Ukraine retains a strip of high ground in Kursk that is not worth much, but would be difficult to take, so Russia is just accepting it for the time being.
I remember once that Ukraine had made a beachhead in some swampy terrain east of the Dnieper river. Some Russians had suggested that Russian forces get rid of them post haste.
Most of the land is not swamp. The Russians cannot cross the river, and the Ukrainians cannot cross the minefield. The beachhead becomes unimportant, because it goes nowhere.
Putin, who knows something about strategy rather than PR stunts, knew that the Ukrainians were losing way too many troops there and said that they shouldn't be in such a rush to remove them. Now, Kursk is technically in 'old' Russia, so I imagine Putin wouldn't say the same thing with Kursk, but I can't help but think that he's using the same strategy now- to allow Ukraine to bleed itself out holding some tiny little towns in Kursk while Russia bleeds them out.
OK, three very different places have been confused together: Kursk is in Russia, Karkhiv in the northeast, and Kherson in the southeast(along the Dnieper River). A part of Kursk in the hills is still held by the Ukrainians. Not many people live in that sliver, and it is on very defendable high ground. The Russians were pushed out of Karkhiv, with little immediate hope of turning that around. Likewise, the Russians were pushed out of the city of Kherson, and all the Oblast of Kherson west of the Dnieper River.
The Ukrainians were NATO tech and strategies have no problem crossing a defended river.
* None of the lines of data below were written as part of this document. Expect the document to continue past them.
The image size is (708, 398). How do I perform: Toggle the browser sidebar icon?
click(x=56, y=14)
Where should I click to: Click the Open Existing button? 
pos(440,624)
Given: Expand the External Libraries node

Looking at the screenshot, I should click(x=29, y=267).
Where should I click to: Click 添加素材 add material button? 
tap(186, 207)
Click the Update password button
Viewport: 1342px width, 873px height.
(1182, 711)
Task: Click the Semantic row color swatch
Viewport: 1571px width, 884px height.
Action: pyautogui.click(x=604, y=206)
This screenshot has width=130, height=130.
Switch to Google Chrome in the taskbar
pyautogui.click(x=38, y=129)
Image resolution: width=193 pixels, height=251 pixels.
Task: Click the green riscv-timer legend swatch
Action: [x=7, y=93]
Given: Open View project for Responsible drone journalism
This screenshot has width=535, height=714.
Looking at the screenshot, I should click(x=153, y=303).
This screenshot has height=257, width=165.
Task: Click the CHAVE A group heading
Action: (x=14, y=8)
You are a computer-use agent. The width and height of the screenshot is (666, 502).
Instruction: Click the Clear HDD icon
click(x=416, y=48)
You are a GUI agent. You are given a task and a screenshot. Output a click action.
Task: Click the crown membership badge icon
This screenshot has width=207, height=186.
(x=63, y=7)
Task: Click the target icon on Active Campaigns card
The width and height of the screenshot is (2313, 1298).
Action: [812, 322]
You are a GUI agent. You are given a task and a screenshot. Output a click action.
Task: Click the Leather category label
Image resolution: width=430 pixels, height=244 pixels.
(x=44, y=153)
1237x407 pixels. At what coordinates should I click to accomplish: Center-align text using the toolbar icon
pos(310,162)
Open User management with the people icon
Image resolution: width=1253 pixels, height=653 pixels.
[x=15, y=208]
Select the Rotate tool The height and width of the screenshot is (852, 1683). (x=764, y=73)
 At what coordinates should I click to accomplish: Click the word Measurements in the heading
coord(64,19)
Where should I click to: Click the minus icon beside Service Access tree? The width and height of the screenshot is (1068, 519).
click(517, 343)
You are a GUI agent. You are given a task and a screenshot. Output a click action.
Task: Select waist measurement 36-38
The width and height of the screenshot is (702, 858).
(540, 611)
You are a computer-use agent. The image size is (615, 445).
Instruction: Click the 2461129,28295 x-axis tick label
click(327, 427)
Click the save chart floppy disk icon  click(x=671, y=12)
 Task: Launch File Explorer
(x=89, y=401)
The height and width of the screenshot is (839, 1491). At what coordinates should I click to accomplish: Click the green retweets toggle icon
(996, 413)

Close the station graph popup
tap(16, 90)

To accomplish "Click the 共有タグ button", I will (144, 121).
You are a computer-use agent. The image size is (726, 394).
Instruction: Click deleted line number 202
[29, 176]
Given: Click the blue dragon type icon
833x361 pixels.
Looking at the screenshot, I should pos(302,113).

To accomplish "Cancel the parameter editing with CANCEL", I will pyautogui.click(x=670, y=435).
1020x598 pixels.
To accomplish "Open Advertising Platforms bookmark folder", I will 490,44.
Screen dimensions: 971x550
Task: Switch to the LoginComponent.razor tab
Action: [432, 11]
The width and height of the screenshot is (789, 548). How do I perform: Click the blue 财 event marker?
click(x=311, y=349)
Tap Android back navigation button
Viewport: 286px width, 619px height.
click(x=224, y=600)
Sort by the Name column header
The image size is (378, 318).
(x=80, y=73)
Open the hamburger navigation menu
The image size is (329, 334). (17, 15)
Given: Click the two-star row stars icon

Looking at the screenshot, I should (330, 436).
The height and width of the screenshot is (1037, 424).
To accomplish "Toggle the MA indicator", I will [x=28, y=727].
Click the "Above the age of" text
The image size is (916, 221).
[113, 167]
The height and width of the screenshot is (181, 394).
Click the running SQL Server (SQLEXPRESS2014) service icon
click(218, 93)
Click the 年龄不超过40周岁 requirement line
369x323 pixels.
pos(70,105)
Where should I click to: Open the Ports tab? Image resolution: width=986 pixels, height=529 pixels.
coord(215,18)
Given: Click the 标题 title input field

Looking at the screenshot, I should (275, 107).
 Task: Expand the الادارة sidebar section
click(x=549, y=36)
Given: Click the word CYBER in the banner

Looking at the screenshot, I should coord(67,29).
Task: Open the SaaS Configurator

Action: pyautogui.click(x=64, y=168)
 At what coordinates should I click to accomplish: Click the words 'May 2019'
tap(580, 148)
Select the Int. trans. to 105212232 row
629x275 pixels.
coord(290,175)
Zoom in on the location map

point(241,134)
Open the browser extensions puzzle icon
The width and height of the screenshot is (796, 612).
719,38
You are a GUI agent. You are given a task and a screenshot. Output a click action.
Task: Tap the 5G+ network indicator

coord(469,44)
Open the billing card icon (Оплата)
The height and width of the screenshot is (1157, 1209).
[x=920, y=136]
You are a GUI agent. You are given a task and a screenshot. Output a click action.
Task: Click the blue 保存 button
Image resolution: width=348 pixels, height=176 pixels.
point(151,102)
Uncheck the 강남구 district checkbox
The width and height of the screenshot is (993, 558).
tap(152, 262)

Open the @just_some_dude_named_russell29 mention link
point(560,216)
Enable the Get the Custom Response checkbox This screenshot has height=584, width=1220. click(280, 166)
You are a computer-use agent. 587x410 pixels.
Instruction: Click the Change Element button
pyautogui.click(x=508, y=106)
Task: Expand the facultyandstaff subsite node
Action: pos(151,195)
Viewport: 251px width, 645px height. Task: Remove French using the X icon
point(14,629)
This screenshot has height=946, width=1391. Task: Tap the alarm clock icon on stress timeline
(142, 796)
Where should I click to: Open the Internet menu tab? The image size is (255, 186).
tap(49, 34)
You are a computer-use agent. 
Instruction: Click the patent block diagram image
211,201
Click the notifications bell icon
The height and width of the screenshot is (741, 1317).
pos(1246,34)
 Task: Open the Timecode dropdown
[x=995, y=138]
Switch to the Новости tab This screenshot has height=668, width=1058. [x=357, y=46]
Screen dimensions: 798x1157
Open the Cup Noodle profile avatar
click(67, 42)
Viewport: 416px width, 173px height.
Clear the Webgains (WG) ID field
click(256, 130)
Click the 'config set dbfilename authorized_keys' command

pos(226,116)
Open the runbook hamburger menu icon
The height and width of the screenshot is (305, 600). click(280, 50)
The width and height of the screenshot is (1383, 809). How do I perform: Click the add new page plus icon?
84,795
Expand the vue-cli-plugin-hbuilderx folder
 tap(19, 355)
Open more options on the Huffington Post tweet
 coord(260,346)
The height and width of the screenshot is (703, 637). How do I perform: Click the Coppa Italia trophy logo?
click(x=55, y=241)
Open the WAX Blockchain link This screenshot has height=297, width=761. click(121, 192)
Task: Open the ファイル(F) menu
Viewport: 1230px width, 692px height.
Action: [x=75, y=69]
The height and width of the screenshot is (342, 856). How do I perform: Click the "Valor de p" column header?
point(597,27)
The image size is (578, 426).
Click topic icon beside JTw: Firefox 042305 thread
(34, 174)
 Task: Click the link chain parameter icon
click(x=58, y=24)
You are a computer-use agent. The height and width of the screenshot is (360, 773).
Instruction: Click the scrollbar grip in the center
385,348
The Russians were Soviet tech and strategies cannot cross a defended river. So the Ukrainians can cross the Dnieper River any time they like, and can retreat behind the Dnieper River any time they like. The Ukrainians have not figured out a way through the 50 to 100 mile wide minefield on the other side of the river. NATO tech and strategies assumed that sappers could slip into minefields unnoticed. In this modern time of drones, drones will always notice sappers, and artillery will kill them.
Robots that can remove mines are being developed quickly. If they start working, Russia will be defeated.
Russians are hoping for a breakthrough in the middle of the line. They keep moving forward a bit every day, but have not had the breakthrough. If they get the breakthrough, they would move forward massively all at once.
So I can reasonably predict Ukrainian or Russian victory.